The Senate Oversight Committee’s election report written by Sen. Ed McBroom, R-Vulcan, investigated several popular conspiracy theories, and ultimately found that the 2020 general election, in which President Joe Biden won the state by 154,000 votes, was free of systemic fraud.

While there is nothing that would convince Mullins that Biden’s win was legitimate, she said that at this point, she doesn’t see an avenue for Trump to be “reinstalled.”

MyPillow CEO Mike Lindell, who faces a $1.3 billion defamation lawsuit over his claims of rigged election machines, has predicted Trump will be reinstated as president in August.

“The chance of Trump getting put back in office for the remainder of these four years is astronomical,” Mullins said.

“Yes, early on there was hope that all the fraud would be brought to light, that election results would be overturned and Trump would be put back in the White House. That ship has sailed,” she said.

There is no legal avenue to “reinstall” a president after losing an election.

Criticism of Trump continues to cause ‘fracture’ within Republicans

Mullins didn’t say whether any other members of the county party believe Biden’s win was legitimate, but said there are differences that are currently dividing individuals within local parties, the state party and elected officials.

The split isn’t whether some Republicans believe Biden’s win was legitimate, but the assumption that those who want a full forensic audit are only interested in overturning the election, and those who don’t want one who think Trump blew it, she said.

Mullins said that Roe and others who criticize Trump, like U.S. representatives Meijer and Upton, are examples of the split between politicians and their grassroots base. To Mullins, unwavering support of the former president is a requirement to be viewed favorably among Republican voters.

“I think Jason Roe’s removal/resignation from the party is indicative of the party’s recognition that in order to unify Republicans, you can’t diss Trump,” she said. “No matter how you look at it, Donald J. Trump will always be a positive force for Republicans.”

Mullins doesn’t describe Roe as a ‘Never-Trumper,’ but said his comments left some Republicans in Michigan with a bad taste in their mouths.

“One could say, if you hate Trump, you ain’t a Republican.
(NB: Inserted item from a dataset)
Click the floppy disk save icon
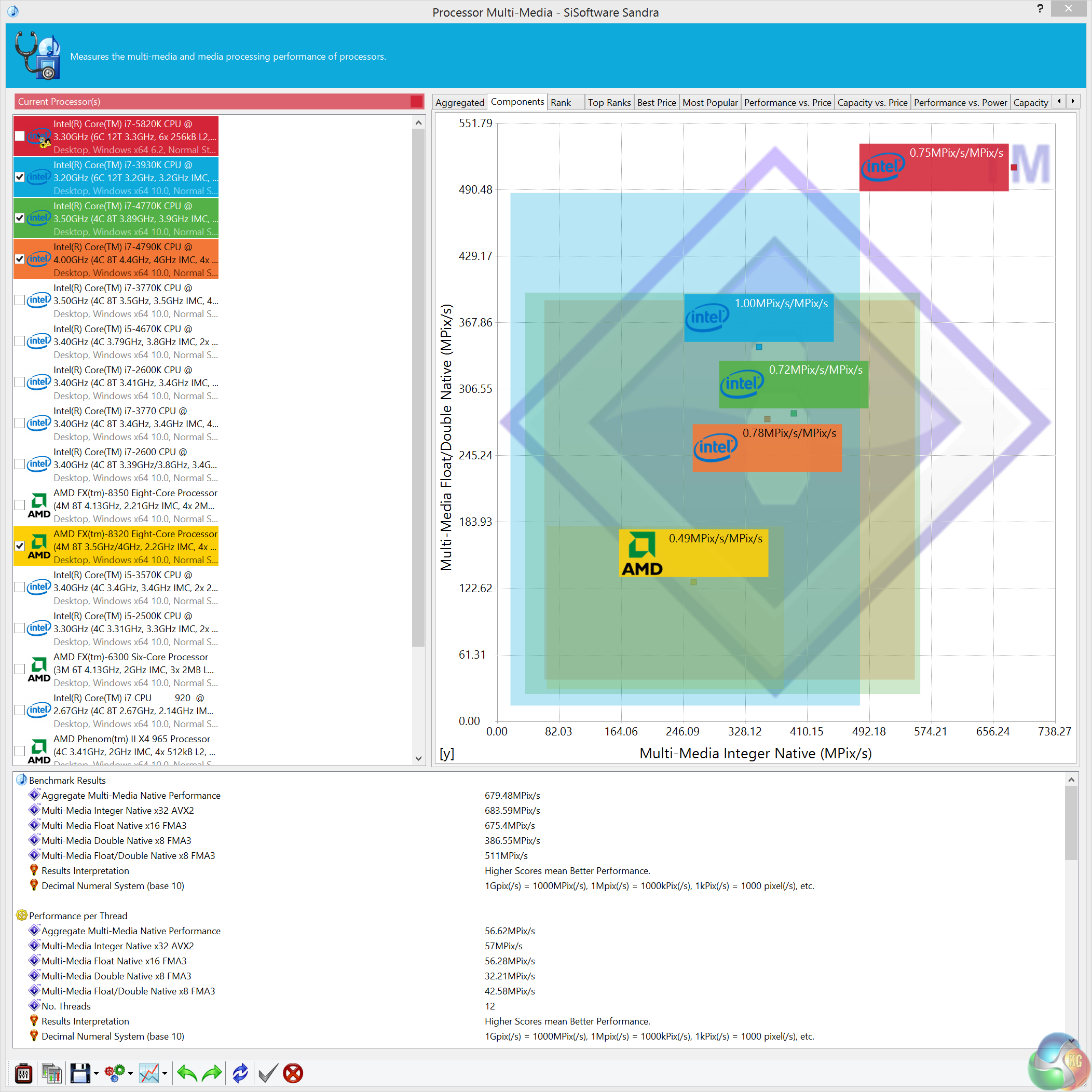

That’s the fracture,” she said.

Calls for election integrity a ‘wink and nod’ to conspiracy theories, Dems say

For Progress Michigan, the ongoing Republican push for election reform continues to drive mistrust around the election process and captures the same attitudes as those who claimed the election was illegitimate.

Former state Sen. Patrick Colbeck, who was named as an individual spreading “demonstrably false” election fraud theories in the Senate report, is also questioning the Republican-led effort for changes to election laws following the release of the Senate committee’s report which concluded there’s no evidence of voter fraud.

“Does it seem odd to you that the same people who stated there was no evidence of fraud are now championing the cause of statutory improvements to our election system?” Colbeck said in a blog post to his website.

Republican lawmakers pushing legislation to change election procedures despite acknowledging the election was free from systemic fraud is “giving a wink and a nod to those people who are making claims not rooted in reality,” Inglot said.

“You can say that you need (election reform) to win back trust, but why is that trust being dissolved? Because the de facto head of the Republican party for months even before the election started spreading misinformation and lies about how the election was going to go,” Inglot said.

From the beginning, both Republican and Democratic election officials have said that the November 2020 general election was secure, fair and accurate.

“We’re not completely out of the chapter that started in November when it was cries about fraud, a stolen election and stop the steal. That language has just sort of morphed into ‘election integrity,” Inglot said. “We need people like Ed McBroom, like Mike Shirkey, to stop running away from their base and instead run to it with the facts that the election was secure, fair and accurate.”

Without being active in denouncing conspiratorial rhetoric — which continues to come from Trump and even some lawmakers in Michigan — Inglot says Republican voters in Michigan won’t move on.